## Exercise task A
From the forum thread about Sandra Lee, set down the passage that begins at the words "Dylan Cole Guest" and stops after the words "Yourself)/Fine Living stuff.", with every word kept the same.

>> BEGIN Passage to read

Re: Semi-Homemade with Sandra Lee: Uncomforting food 2

Discussion in 'Food and nutrition' started by Dylan Cole, Apr 13, 2006.

  1. Dylan Cole

    Dylan Cole Guest

    Um... I've been wondering that for months and months now and have been
    afraid to ask. I guess she makes pig slop (???). I'm tired of WCPO
    (channel 9 in Cincinnati) shilling her and the HGTV (Home & Garden
    Television)/Food Network/SAH (Shop At Home)/GAC (Great American
    Country/DIY (Do It Yourself)/Fine Living stuff.

    DonEagles wrote:

    > What exactly does SLop stand for? Sandra Lee _ _....???
    >
    >
    >
    > "Ubiquitous" <[email protected]> wrote in message
    > news:[email protected]
    >
    >>SLop is in her dinning room and tells us she brought in trelaces from her
    >>yard to decorate her dining room and bought some more quilts for her
    >>table from a mail-order catalog. She announces the menu, ending with a
    >>cinnamon roll cocktail that "tastes just like an authentic cinnamon roll
    >>right from your local mall" (as opposed to those counterfeit ones?)

>> END Passage to read
>> BEGIN Records for this task

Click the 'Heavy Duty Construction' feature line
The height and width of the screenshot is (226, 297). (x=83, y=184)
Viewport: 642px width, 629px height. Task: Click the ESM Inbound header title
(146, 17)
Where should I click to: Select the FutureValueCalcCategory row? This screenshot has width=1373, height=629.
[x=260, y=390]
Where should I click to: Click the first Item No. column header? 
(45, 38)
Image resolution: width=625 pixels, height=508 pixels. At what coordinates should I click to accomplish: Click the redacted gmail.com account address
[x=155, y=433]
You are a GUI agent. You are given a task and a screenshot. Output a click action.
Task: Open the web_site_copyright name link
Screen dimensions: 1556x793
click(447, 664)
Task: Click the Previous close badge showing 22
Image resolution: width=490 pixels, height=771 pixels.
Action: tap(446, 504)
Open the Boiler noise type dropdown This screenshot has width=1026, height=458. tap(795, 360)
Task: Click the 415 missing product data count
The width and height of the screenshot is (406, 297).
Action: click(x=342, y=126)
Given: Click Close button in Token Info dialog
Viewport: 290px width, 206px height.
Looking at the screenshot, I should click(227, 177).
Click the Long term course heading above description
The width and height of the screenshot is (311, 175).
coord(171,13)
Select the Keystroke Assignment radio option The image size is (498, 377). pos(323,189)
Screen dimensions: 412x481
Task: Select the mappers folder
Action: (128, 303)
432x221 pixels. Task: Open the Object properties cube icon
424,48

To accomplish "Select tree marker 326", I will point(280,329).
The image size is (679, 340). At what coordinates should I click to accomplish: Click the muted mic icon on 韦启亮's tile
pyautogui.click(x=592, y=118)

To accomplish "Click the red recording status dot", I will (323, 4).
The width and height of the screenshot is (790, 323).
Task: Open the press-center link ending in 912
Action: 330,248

>> END Records for this task

## Exercise task B
Extract the lines of the records word for word, beginning at their first line and stopping after the line that contains "I will point(280,329).".

## Full output A
Dylan Cole Guest

    Um... I've been wondering that for months and months now and have been
    afraid to ask. I guess she makes pig slop (???). I'm tired of WCPO
    (channel 9 in Cincinnati) shilling her and the HGTV (Home & Garden
    Television)/Food Network/SAH (Shop At Home)/GAC (Great American
    Country/DIY (Do It Yourself)/Fine Living stuff.

## Full output B
Click the 'Heavy Duty Construction' feature line
The height and width of the screenshot is (226, 297). (x=83, y=184)
Viewport: 642px width, 629px height. Task: Click the ESM Inbound header title
(146, 17)
Where should I click to: Select the FutureValueCalcCategory row? This screenshot has width=1373, height=629.
[x=260, y=390]
Where should I click to: Click the first Item No. column header? 
(45, 38)
Image resolution: width=625 pixels, height=508 pixels. At what coordinates should I click to accomplish: Click the redacted gmail.com account address
[x=155, y=433]
You are a GUI agent. You are given a task and a screenshot. Output a click action.
Task: Open the web_site_copyright name link
Screen dimensions: 1556x793
click(447, 664)
Task: Click the Previous close badge showing 22
Image resolution: width=490 pixels, height=771 pixels.
Action: tap(446, 504)
Open the Boiler noise type dropdown This screenshot has width=1026, height=458. tap(795, 360)
Task: Click the 415 missing product data count
The width and height of the screenshot is (406, 297).
Action: click(x=342, y=126)
Given: Click Close button in Token Info dialog
Viewport: 290px width, 206px height.
Looking at the screenshot, I should click(227, 177).
Click the Long term course heading above description
The width and height of the screenshot is (311, 175).
coord(171,13)
Select the Keystroke Assignment radio option The image size is (498, 377). pos(323,189)
Screen dimensions: 412x481
Task: Select the mappers folder
Action: (128, 303)
432x221 pixels. Task: Open the Object properties cube icon
424,48

To accomplish "Select tree marker 326", I will point(280,329).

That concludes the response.